■ Tasks to perform
[A] Answer these questions from the Nigeria mental health fact-check, each on its own line:
(i) How many registered psychiatrists did Africa Check find in November 2019?
(ii) What was Nigeria's population estimate as of 1 July 2020?
(iii) How many people did the WHO study in Nigeria sample?
[B] Rename "Africa Check" as "the Africa Check team" in the Nigeria mental health fact-check, and write out the passage from "Mental illnesses, sometimes" to "Psychiatrists in Nigeria." with that change.
[C] Summarize the Nigeria mental health fact-check in two sentences.

■ Page text
This article is more than 3 years old

Nigeria continues to struggle with a shortage of both mental health experts and institutions, a psychiatrist has told a national daily newspaper.

Patients are also subjected to stigma, Dr Temitayo Daramola, a consultant psychiatrist, said in an October 2020 interview with Vanguard.

Daramola also made two claims about the number of mental health professionals and how widespread mental illness is in Nigeria. We fact-checked them. 

Claim: The country has about 350 psychiatrists to cater for a population of about 200 million.

Mental illnesses, sometimes referred to as mental disorders, “comprise a broad range of problems, with different symptoms,” the World Health Organization, or WHO, says. But they are generally characterised by some combination of abnormal thoughts, emotions, behaviour and relationships with others.

Examples of mental illnesses include depression, schizophrenia, intellectual disabilities and disorders due to drug use. Most of these disorders can be treated, the international health agency says.

In November 2019, Africa Check fact-checked a similar claim and found there were 250 registered psychiatrists and 200 psychiatry trainees under the Association of Psychiatrists in Nigeria.

All psychiatrists working in Nigeria must also be listed with the association, secretary-general Joyce Omoaregba told Africa Check. 

Did this number significantly change over the course of a year? Not so.

“As psychiatrists leave the country, [new psychiatrists] get registered, so I would say the number of psychiatrists in the country is approximately 250,” Omoaregba told Africa Check.

The country’s population estimate was 206.3 million as of 1 July 2020. We rate this claim as incorrect.

Claim: In Nigeria, about 25 % of the population is officially suffering from mental health challenges, but issues like the Covid-19 pandemic and economic problems could have increased it to 40%.

One in eight Nigerians have had a mental illness in their lifetime, Africa Check found in a previous fact-check. The most common were depression and anxiety disorders. 

This data was based on the largest nationally representative study on mental health in Nigeria, published in 2004.

It was carried out by the WHO in five of Nigeria’s six geopolitical zones in 2002 and sampled 6,667 people over the age of 18.

This study is still the most reliable to fact-check this claim, Prof Oye Gureje, the director of the WHO Collaborating Centre for Research and Training in Mental Health, Neurosciences and Drug and Alcohol Abuse at Nigeria’s University of Ibadan, told Africa Check.  

“I will not support an arbitrary figure of 40% when there is no data to support the claim. It is sufficient to say a considerable increase in prevalence could be expected to have occurred,” Gureje said. We therefore find this claim as unproven.

■ Provided information
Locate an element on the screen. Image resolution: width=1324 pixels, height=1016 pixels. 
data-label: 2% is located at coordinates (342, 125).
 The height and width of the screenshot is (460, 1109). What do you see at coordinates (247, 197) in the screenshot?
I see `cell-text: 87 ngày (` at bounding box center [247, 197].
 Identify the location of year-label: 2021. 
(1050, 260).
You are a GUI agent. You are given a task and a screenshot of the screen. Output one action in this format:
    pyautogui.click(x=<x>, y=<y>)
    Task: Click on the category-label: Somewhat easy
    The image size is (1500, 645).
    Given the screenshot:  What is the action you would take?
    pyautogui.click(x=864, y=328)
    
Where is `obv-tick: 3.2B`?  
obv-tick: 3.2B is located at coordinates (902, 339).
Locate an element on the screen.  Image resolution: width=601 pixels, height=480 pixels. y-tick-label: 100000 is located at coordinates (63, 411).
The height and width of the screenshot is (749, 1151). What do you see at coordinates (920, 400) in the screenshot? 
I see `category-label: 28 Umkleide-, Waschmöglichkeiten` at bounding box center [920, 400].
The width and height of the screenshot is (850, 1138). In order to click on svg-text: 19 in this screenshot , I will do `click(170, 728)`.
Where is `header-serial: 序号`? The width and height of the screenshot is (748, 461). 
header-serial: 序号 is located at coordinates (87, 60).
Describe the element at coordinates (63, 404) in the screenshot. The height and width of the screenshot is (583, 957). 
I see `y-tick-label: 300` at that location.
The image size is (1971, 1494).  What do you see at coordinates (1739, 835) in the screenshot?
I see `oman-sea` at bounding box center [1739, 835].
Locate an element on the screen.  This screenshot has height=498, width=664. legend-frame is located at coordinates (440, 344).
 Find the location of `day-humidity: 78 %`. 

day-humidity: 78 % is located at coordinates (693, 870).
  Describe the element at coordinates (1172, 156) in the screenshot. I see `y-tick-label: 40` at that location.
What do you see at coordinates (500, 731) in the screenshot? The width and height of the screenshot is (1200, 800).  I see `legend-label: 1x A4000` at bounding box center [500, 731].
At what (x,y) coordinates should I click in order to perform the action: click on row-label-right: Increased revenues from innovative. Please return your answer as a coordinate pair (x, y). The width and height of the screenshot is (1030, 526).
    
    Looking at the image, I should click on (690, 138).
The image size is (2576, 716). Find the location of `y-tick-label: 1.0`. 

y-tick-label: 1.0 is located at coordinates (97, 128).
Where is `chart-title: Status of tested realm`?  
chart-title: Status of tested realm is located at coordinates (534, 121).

■ Exercise solutions
[A]
(i) 250 registered psychiatrists
(ii) 206.3 million
(iii) 6,667 people over the age of 18

[B]
Mental illnesses, sometimes referred to as mental disorders, “comprise a broad range of problems, with different symptoms,” the World Health Organization, or WHO, says. But they are generally characterised by some combination of abnormal thoughts, emotions, behaviour and relationships with others.

Examples of mental illnesses include depression, schizophrenia, intellectual disabilities and disorders due to drug use. Most of these disorders can be treated, the international health agency says.

In November 2019, the Africa Check team fact-checked a similar claim and found there were 250 registered psychiatrists and 200 psychiatry trainees under the Association of Psychiatrists in Nigeria.

[C] The claim that Nigeria has about 350 psychiatrists for about 200 million people was rated incorrect, because the psychiatrists' association puts the number at approximately 250 and the population was estimated at 206.3 million as of 1 July 2020. The claim that 25% of Nigerians suffer from mental health challenges, possibly rising to 40%, was found unproven: the most reliable study, published in 2004, found that one in eight Nigerians have had a mental illness in their lifetime, and no data support the 40% figure.